If you managed to survive the first battlefield surprise, then discover your trusted religious leaders had effectively lied to you, and then experienced the second and third battlefield surprises, wouldn't you begin to suspect they had held out on you again?
How long before your faith in them is destroyed?
Fighting it out in the open with large numbers as you suggested would among other things would make an excellent target for the Katusha type rockets posters have been suggesting for years; will you condemn the MHoG generals for having no clue about that potential threat the first time they're used?
How do you expect the MHoG to attrite the ICA at a 1-1 ratio when the M96 fires twice as fast as the St. Kylman, besides all the mortars and longer range indirect fire artillery with far higher rates of fire?
Waiting for you to suggest a much smarter solution.
L
MWadwell wrote:n7axw wrote:I would not deny the value of machine guns. However the allies already have what is probably a more efficient way of dealing with massed human wave attacks; the long range and shorter range angle guns which we saw used by DE against Kaitswyth on the Daivyn River. With those they can already create a fire zone that would be almost impossible to cross.
My second comment here has to do with the numerical odds the allies face. I realize that 1.7 million men sounds formidable. And it is. But consider. On the Daivyn, DE with 13 thousand men not only defeated Kaitwryth with his approx 140,000 men but forced him to retreat almost 100 miles. Better than 10 to 1 odds. Then at Ft. Tairys, Along with Sympkyn, EHM and the Siddarmarkans, DE not merely defeated but utterly destroyed an army of about 250,000 men with, so far as I can determine, about 125,000 men. Alverez's escapees are really all that's left. The odds have dropped to about 2 to 1.

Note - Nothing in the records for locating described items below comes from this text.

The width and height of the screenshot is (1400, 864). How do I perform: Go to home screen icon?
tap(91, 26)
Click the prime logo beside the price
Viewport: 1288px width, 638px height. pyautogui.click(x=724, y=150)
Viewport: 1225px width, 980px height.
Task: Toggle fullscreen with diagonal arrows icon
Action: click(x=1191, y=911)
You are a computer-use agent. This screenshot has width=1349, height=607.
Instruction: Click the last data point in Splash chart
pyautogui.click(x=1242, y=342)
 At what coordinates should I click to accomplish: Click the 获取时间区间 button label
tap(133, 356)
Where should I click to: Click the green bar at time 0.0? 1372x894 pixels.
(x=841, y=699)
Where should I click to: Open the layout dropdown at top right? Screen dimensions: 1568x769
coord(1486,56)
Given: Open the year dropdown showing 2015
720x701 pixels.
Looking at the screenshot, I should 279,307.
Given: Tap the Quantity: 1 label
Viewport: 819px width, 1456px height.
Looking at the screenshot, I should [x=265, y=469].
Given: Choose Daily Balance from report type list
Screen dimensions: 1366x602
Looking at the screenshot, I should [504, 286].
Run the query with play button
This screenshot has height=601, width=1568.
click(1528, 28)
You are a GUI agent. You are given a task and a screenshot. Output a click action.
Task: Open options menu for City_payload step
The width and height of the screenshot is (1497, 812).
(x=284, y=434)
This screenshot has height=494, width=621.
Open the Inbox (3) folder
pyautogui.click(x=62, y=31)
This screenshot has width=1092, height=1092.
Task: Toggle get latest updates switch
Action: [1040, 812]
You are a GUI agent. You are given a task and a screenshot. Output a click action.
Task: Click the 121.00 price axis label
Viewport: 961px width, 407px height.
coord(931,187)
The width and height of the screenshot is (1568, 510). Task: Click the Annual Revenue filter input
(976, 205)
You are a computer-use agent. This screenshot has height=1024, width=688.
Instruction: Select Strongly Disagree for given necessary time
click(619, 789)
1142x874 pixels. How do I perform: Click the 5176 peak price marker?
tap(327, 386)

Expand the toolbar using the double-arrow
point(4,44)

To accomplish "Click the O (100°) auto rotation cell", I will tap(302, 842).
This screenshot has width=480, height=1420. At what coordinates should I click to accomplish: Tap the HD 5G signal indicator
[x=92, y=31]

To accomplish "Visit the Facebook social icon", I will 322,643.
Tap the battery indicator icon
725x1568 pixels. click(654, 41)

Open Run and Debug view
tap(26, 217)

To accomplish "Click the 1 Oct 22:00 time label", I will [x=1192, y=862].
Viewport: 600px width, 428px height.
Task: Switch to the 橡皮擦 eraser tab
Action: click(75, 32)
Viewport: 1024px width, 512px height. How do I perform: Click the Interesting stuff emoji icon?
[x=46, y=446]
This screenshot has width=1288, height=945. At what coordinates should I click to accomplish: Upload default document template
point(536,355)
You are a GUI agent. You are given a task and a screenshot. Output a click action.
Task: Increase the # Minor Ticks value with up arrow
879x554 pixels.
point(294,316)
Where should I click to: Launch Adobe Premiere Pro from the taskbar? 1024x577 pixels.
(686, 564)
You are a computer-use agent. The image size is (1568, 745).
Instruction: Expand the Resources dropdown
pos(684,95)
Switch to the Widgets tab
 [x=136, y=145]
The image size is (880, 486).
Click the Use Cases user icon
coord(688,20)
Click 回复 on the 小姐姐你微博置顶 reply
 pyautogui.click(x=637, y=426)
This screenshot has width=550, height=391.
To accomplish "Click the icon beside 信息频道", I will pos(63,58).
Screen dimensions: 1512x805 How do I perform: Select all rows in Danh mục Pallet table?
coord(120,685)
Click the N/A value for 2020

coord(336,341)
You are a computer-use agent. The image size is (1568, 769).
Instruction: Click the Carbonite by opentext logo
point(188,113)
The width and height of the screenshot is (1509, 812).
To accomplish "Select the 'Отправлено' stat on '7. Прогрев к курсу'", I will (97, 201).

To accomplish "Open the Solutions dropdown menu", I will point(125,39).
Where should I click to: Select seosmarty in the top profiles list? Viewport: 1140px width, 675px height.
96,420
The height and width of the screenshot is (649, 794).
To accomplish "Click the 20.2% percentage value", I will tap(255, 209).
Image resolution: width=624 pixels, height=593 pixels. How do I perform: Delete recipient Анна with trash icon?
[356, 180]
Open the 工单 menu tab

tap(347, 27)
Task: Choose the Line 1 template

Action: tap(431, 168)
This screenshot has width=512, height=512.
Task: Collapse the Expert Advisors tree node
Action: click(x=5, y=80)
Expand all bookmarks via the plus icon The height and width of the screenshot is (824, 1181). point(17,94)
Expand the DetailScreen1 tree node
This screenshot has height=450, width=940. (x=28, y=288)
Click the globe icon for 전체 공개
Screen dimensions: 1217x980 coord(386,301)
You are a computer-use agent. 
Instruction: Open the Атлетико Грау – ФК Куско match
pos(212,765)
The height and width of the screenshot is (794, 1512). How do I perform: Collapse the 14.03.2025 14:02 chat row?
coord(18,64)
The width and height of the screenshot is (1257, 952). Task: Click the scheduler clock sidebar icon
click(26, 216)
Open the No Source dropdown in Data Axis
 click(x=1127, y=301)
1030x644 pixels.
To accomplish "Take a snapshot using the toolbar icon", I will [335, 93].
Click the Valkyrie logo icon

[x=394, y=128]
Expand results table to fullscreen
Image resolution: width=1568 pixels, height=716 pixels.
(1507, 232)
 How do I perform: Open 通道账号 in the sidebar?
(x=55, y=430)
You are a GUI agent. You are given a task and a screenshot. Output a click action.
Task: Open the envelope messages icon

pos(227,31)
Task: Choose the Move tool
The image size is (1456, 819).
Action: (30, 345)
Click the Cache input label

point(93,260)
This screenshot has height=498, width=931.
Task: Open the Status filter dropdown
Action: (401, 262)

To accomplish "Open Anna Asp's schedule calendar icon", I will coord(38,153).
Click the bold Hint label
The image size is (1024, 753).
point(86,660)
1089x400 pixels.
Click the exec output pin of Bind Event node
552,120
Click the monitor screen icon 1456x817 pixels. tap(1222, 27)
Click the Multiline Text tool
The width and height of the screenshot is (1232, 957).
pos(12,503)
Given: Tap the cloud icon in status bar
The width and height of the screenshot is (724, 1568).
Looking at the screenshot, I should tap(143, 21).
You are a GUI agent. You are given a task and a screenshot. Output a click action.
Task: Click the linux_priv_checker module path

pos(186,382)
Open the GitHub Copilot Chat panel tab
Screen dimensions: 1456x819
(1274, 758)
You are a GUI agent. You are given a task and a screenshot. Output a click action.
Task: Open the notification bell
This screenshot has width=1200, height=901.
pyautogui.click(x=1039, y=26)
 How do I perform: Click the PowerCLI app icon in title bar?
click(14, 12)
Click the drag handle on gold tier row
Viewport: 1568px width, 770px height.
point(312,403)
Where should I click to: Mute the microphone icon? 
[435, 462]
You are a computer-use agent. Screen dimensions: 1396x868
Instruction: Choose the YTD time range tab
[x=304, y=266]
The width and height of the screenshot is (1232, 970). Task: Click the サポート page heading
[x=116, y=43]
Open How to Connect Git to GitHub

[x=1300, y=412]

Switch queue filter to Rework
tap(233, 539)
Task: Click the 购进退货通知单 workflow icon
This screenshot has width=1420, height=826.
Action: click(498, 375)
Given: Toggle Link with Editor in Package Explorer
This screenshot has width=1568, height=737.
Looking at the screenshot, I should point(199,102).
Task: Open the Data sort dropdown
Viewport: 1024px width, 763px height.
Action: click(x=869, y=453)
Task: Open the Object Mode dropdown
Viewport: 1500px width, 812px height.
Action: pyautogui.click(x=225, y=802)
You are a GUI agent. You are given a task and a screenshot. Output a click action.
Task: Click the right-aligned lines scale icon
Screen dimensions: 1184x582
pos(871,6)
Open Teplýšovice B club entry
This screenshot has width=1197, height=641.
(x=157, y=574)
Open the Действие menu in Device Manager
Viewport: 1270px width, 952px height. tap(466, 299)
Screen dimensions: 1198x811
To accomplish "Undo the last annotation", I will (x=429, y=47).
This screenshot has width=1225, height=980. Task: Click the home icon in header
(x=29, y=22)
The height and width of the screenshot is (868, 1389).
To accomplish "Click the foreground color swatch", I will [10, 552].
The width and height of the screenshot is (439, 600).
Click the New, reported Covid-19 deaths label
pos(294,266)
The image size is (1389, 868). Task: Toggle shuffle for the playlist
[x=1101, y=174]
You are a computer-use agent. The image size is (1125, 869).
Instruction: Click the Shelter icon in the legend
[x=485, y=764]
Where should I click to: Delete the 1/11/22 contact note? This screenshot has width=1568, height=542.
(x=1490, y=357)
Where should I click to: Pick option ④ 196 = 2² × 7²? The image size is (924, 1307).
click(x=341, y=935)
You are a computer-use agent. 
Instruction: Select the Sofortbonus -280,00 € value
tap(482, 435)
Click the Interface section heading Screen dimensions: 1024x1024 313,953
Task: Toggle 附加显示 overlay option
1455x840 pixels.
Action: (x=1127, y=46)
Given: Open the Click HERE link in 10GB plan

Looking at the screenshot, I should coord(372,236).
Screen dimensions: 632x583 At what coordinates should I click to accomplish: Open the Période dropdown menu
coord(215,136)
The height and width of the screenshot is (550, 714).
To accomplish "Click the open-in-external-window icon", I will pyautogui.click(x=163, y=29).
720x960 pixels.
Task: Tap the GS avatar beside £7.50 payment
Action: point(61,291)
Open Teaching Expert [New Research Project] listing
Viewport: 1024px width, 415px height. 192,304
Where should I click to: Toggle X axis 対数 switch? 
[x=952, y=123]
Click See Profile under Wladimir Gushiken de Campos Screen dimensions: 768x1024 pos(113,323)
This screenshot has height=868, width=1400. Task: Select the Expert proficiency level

Now it is basicly up to the Harchongese. My own guess by this time is that the alliance will field approx 800,000 men against the Harchongians, with every man being armed with at minimum of a rifle. I would expect the ammo production issues to be resolved by then without even discussing the steadily increasing allied superiority in all manner of artillery.
The Harchongese, on the other hand, will field a bit less than 600,000 rifles, somewhere under 15% of which are the breech loading St Klymans along with respectable numbers of out ranged muzzle loading cannon. After that, the rest of their 1.7 million men are armed with arbelests, horse bows and of all things...rock throwers! To borrow a delightful phrase from the Empire of Man universe, "basik to the atul!" They just as well slaughter almost half their army themselves. The actual numerical odds here will be about 2 to 1 in favor of the Harchongese, but that doesn't really mean much. In fact, the allies will actually bring more firearms to the party than the Harchongese.
There are other issues that the Harchongese face such as lack of experienced, competent leadership, increasingly stretched out and vulnerable logistics and the list can go on.
The point being I'm not overly worried about human wave attacks. If they try that tactic, they will merely be lining their men up for the allies to kill them faster and more efficiently.
Don
I agree - in a straight fire, the AoG is going to be
slaughtered.
However, after seeing what has previously happened to AoG armies, if
I was a AoG army commander, I would use my numbers advantage in a different way.....
Such as leaving behind a blocking force to pin the ICA in place, and then strike around their flanks.
I know that in a war of movement the ICA is going to have an advantage - but at least
try and get the situation where
neither side is entrenched, and you can attrit them on a 1-to-1 basis, rather then the 10-to-1 basis it has historically been.....
I now this is common sense, but I doubt that it is what the AoG commanders are going to do. (What is it with MWW writing dumb opponents???)